Scanning Around With Gene: When Advertising was King-sized

Last week I took a look at the artistic covers of vintage Fortune magazines and described how that publication set out to be the most lavish and eye-appealing publication in America. I promised to take a look at some of the advertising art that appeared in Fortune over the years, which is the subject of today’s installment.

Running full-page ads in Fortune was an ego play for many businesses — the direct marketing payoff was probably difficult to justify. But in industrial age, especially post World War II, many manufacturing firms showed off their size by placing ads in Fortune with some sort of social message. These ads tended to feature nearly full-page illustrations with minimal copy — almost all of today’s images took up the bulk of the 11-x-14-inch pages on which they appeared. I am presenting only the illustrations in this case as showing the full ad context would be difficult here. Click on any image for a larger version. (I will admit to losing track of these first two ads after I scanned them, so I don’t know what companies they represent, but I still like the art.)

These two illustrations are from the HH Robertson Company in 1948 and 1949 – they made a product called “galbestos.”

In many cases illustrations had a direct tie to the subject matter of the company, as in these ads from White trucks (1942), Mack trucks (1955) and Robertson Protected Metal (1942).

But just as likely, the illustrations were purely art for art’s sake, as in these ads for American Can Company (1968), Kaiser Aluminum (1951), and the Bundy Tubing Company (1951).

My favorites are the illustrations that show industry or business at work, as in these from The First National City Bank of New York (1955), Remington Rand, makers of the Univac computer (1955), and AL Stainless Steel (1955).

By the Sixties many of the illustrations were abstract, as in these from American Appraisal (1968) and the Government of Quebec (1968).

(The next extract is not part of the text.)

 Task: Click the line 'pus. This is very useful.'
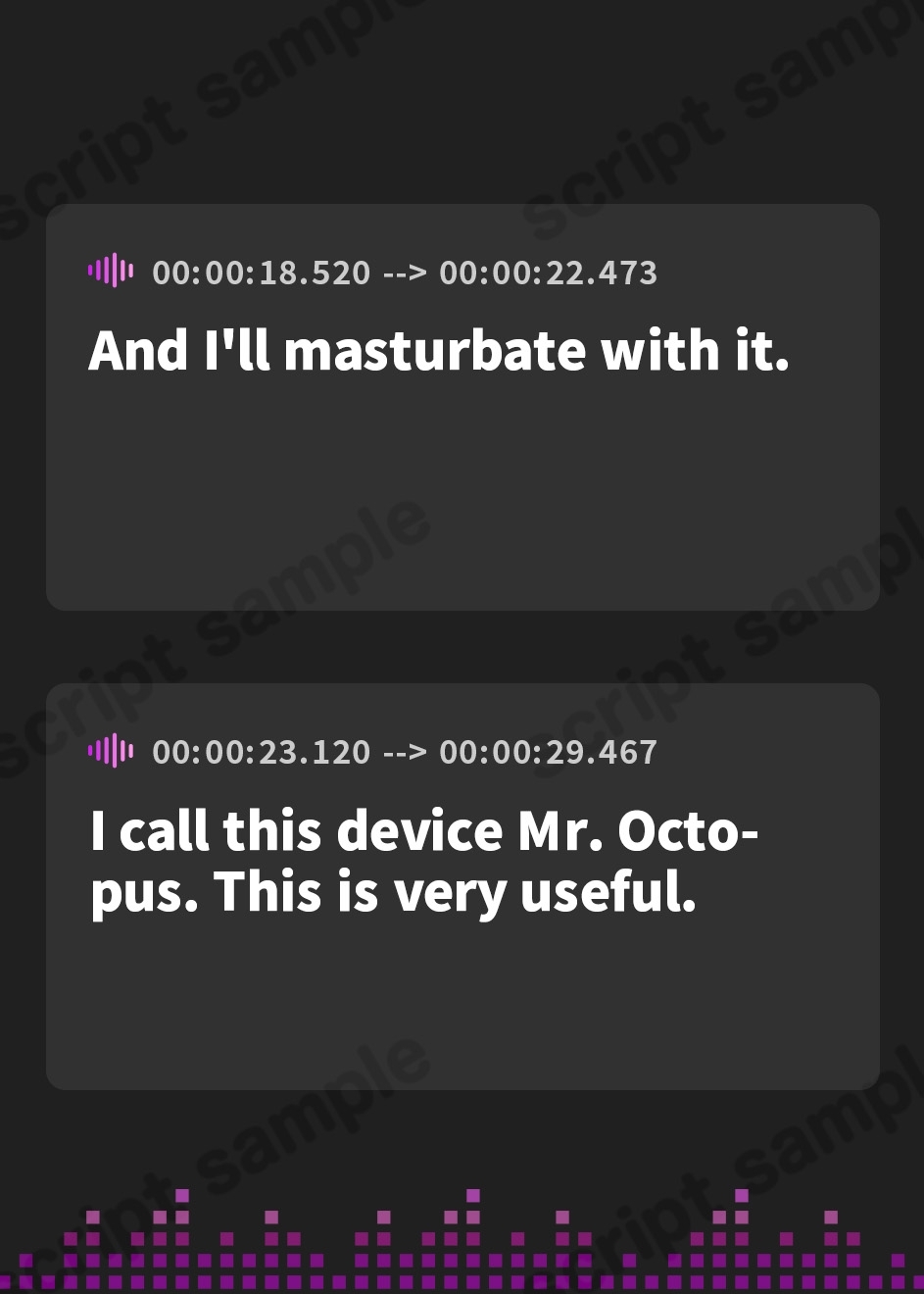pos(394,894)
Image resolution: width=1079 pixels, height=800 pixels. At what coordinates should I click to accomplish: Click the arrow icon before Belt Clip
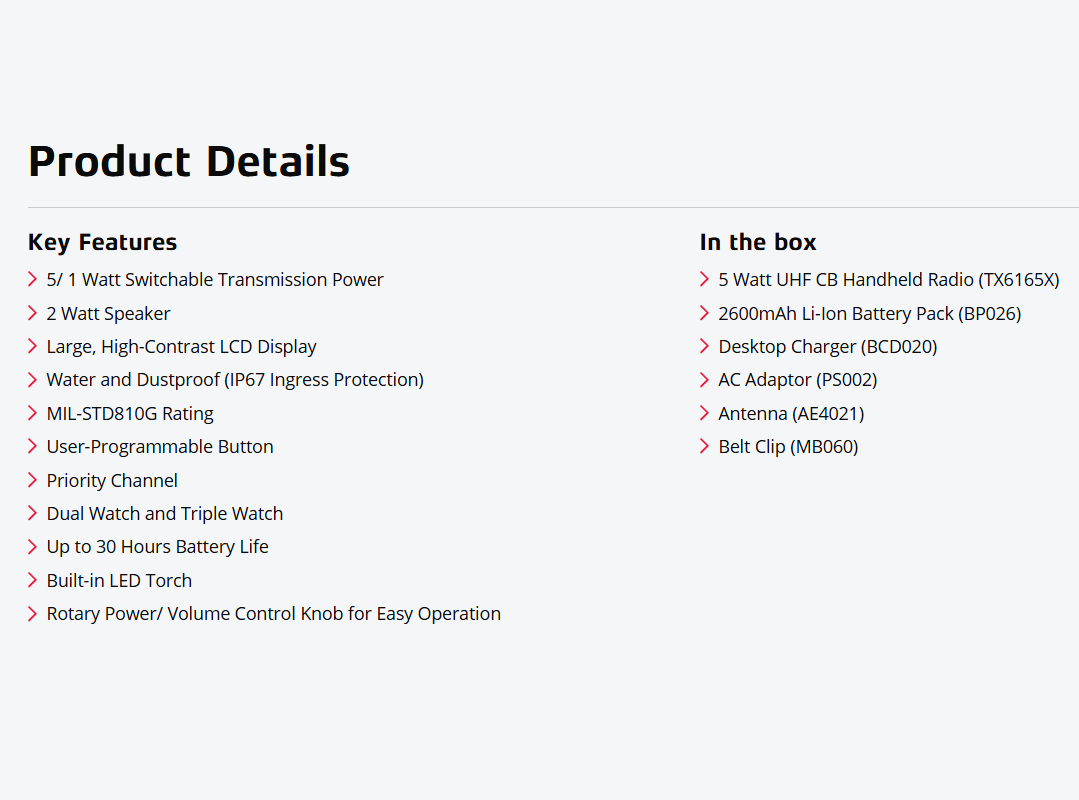(x=705, y=446)
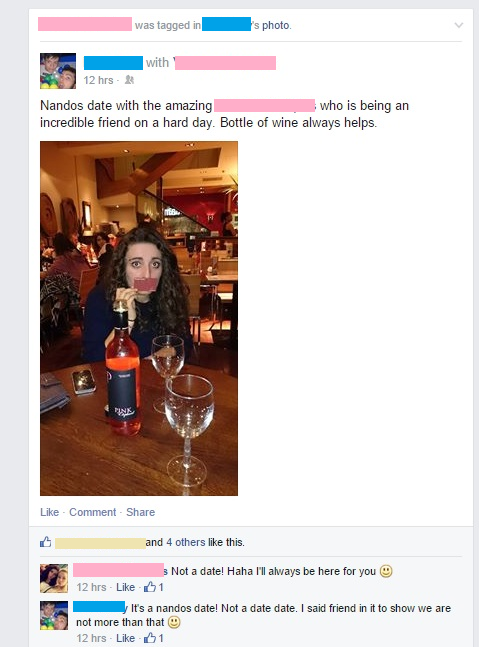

When I started working on this week’s installment, I had over 70 scans to choose from. By the time I whittled them down to the 24 you see here, I found that I was most attracted to illustrations from the Fifties. I guess that’s my era. Here are images from Raybestos (1951), Gilbert Paper (1955), Continental Can Company (1951) and the Container Corporation of America (1951).

As is the case with most advertising art, these illustrations are mostly uncredited, so the artists remain anonymous. Here are images from The Travelers Insurance Company (1951), Moore-McCormack Shipping Lines (1955), and the Monsanto Chemical Company (1951).

And finally, two images I just happened to like, from Bower Roller Bearings (1955) and the Timken Detroit Axel Company (1951).

We seem to live in a photography era these days and you just don’t see as many original illustrations in advertising, especially business advertising. But in the heyday of Fortune magazine, the large pages and lavish full-color printing, provided a great canvas for artists of the time.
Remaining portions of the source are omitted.